→ Quoted passage:
^^^^^^^^^^^^^^^^

# OpenML in Python 
OpenML is an online collaboration platform for machine learning: 

* Find or share interesting, well-documented datasets
* Define research / modelling goals (tasks)
* Explore large amounts of machine learning algorithms, with APIs in Java, R, Python
* Log and share reproducible experiments, models, results 
* Works seamlessly with scikit-learn and other libraries
* Large scale benchmarking, compare to state of the art

# Installation

* `pip install openml`

In [0]:
!pip install openml

### Exercise
- Find datasets with more than 10000 examples
- Find a dataset called 'eeg_eye_state'
- Find all datasets with more than 50 classes

In [0]:
# List datasets
import openml as oml
openml_list = oml.datasets.list_datasets()

# Show a nice table
import pandas as pd
datalist = pd.DataFrame.from_dict(openml_list, orient='index') 
datalist = datalist[['did','name','NumberOfInstances','NumberOfFeatures','NumberOfClasses'
]]
print("First 10 of %s datasets..." % len(datalist))
datalist.head(n=10)

In [0]:
datalist[datalist.NumberOfInstances>10000
        ].sort_values(['NumberOfInstances']).head(n=20)

In [0]:
datalist.query('name == "eeg-eye-state"')

In [0]:
datalist.query('NumberOfClasses > 50')

## Download datasets
This is done based on the dataset ID ('did').

In [0]:
dataset = oml.datasets.get_dataset(1471)

# Print a summary
print("This is dataset '%s', the target feature is '%s'" % 
      (dataset.name, dataset.default_target_attribute))
print("URL: %s" % dataset.url)
print(dataset.description[:500])

Get the actual data.  
Returned as numpy array, with meta-info (e.g. target feature, feature names,...)

In [0]:
X, y, attribute_names = dataset.get_data(
    target=dataset.default_target_attribute,
    return_attribute_names=True,
)
eeg = pd.DataFrame(X, columns=attribute_names)
eeg['class'] = y
print(eeg[:10])

### Exercise
- Explore the data visually

In [0]:
%matplotlib inline
eegs = eeg.sample(n=1000)
_ = pd.plotting.scatter_matrix(
    eegs.iloc[:100,:4], 
    c=eegs[:100]['class'], 
    figsize=(10, 10), 
    marker='o', 
    hist_kwds={'bins': 20}, 
    alpha=.8, 
    cmap='plasma'
)

^^^^^^^^^^^^^^^^

→ Tasks and exercises:
[1] In the OpenML in Python notebook, which dataset ID is passed to get_dataset when downloading a dataset?
[2] Carry on the OpenML in Python notebook past its last line.

→ Data extract:

^^^^^^^^^^^^^^^^

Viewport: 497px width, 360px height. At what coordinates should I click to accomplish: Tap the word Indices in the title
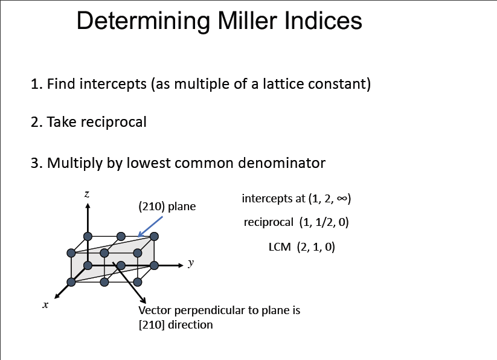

^^^^^^^^^^^^^^^^

→ Answers to the tasks:
[1] 1471

[2]
# Task

The function `openml.evaluation.list_evaluations(...)` returns a dictionary of evaluation records. It has several filtering functions, to keep the resulting set small (keep in mind that OpenML has almost 10 million runs, and more than a billion evaluation records). The function is documented in the [API docs](https://openml.github.io/openml-python/master/generated/openml.evaluations.list_evaluations.html#openml.evaluations.list_evaluations).IIt returns a dict mapping from `run_id` to [OpenMLEvaluation](https://openml.github.io/openml-python/master/generated/openml.OpenMLEvaluation.html#openml.OpenMLEvaluation). Examples of filters are `task`, `flow` and `function`. Note that one of these is mandatory.

* Obtain a subset of 100 predictive accuracy (`predictive_accuracy`) results on the letter dataset (task id = 6).
* Obtain a subset of 100 predictive accuracy (`predictive_accuracy`) results per task in the OpenML 100 and plot these 

In [0]:
import seaborn as sns
import pandas as pd
import openml as oml

suite = oml.study.get_study('OpenML100')
scores = []
for task_id in suite.tasks[:10]: # [SPEED] only first 10 tasks
  results = oml.evaluations.list_evaluations(function='predictive_accuracy', task=[task_id], size=100)
  # Download the tasks and plot the scores
  for evaluation in results.values():
    scores.append({"flow": evaluation.flow_name, "score": evaluation.value, "task": evaluation.data_name})
    
sns.violinplot(x="task", y="score", data=pd.DataFrame(scores), scale="width", palette="Set3");

# Dataset Upload

There are various ways to upload a dataset. The most convenient ways are documented in [this example](https://github.com/openml/openml-python/blob/master/examples/create_upload_tutorial.py). Most conveniently, this can be done using a [pandas dataframe](https://github.com/openml/openml-python/blob/a0ef724fec6ab31f6381d3ac2a84827ab535170d/examples/create_upload_tutorial.py#L206). Additionally, we need to create a [OpenMLDataset](https://openml.github.io/openml-python/master/generated/openml.OpenMLDataset.html#openml.OpenMLDataset) object, containing information about the dataset. Most notably, the arguments `name`, `default_target_attribute`, `attributes` and `data` need to be set.

* Find your favorite dataset (on your laptop), load it as pandas dataframe and upload it to OpenML.
* Common problem: Server returns error 131. This means that the description file was not complete. The [XSD](https://github.com/openml/OpenML/blob/master/openml_OS/views/pages/api_new/v1/xsd/openml.data.upload.xsd) for uploading the dataset hints what fields are mandatory.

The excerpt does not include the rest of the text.